Mamme: sempre piu’ equilibriste, Calabria in coda per assistenza
“La condizione delle madri in Italia e’ ancora critica. Il divario tra Nord e Sud e’ drammatico e inaccettabile. Ed in ogni caso, anche nelle regioni del Nord, siamo ancora lontani da un modello virtuoso che renda la maternita’ una risorsa piuttosto che un impedimento. Serve un impegno collettivo delle istituzioni e di tutti i soggetti coinvolti per permettere alle mamme di vivere la gioia della maternita’ senza rinunciare alla propria vita professionale e sociale” dice Raffaela Milano Direttrice dei Programmi Italia-Europa di Save the Children, l’Organizzazione internazionale dedicata dal 1919 a salvare la vita dei bambini in pericolo e a promuovere i loro diritti.
Mamme: in Italia 1 su 3 sceglie part-time ma resta penalizzata
In Italia piu’ di una donna su 3 (34,6%) usufruisce del part-time contro una media UE del 30%. Con l’aumentare del numero di figli, aumenta anche la percentuale di donne che fa ricorso a questo orario di lavoro, passando dal 36,8% delle donne con un figlio al 41,2% delle donne con due figli fino al 43,1% delle donne con tre o piu’ figli.

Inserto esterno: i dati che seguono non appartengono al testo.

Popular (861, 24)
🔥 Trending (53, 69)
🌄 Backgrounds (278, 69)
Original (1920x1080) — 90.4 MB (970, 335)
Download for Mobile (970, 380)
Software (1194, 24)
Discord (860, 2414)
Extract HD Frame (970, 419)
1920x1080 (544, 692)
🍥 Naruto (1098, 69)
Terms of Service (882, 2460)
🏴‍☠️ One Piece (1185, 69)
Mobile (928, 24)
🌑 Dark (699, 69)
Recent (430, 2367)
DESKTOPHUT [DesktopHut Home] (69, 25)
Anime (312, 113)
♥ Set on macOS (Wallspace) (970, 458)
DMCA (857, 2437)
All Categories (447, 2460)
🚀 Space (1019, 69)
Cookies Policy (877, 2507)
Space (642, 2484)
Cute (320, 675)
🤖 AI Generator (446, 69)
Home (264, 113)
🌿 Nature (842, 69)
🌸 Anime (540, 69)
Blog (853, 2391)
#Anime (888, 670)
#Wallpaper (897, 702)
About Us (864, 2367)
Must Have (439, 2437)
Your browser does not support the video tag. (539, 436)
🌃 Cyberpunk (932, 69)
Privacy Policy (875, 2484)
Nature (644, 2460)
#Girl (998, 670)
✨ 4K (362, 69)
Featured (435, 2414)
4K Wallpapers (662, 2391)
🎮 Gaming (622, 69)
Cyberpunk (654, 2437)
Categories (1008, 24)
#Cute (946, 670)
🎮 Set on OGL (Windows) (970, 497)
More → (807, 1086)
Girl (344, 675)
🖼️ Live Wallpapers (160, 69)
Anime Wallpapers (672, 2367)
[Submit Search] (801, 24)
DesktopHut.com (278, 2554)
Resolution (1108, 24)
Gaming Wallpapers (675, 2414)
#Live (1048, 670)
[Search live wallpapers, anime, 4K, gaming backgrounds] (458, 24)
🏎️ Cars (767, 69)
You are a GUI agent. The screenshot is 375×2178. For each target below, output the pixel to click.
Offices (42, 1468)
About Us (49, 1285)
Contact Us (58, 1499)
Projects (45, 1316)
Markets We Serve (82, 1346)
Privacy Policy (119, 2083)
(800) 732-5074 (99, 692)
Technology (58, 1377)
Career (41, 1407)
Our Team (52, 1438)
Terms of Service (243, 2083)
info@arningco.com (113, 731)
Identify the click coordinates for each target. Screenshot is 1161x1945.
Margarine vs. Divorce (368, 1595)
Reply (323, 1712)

Lo dice il secondo rapporto di Save The Children, “Le equilibriste: la maternita’ tra ostacoli e visioni di futuro” dedicato alle mamme italiane. Il part-time presenta alcuni aspetti negativi: da una parte garantisce la possibilita’ di prendersi cura dei figli, dall’altra limita la crescita professionale relegando spesso le donne a ruoli marginali o piu’ bassi rispetto agli uomini.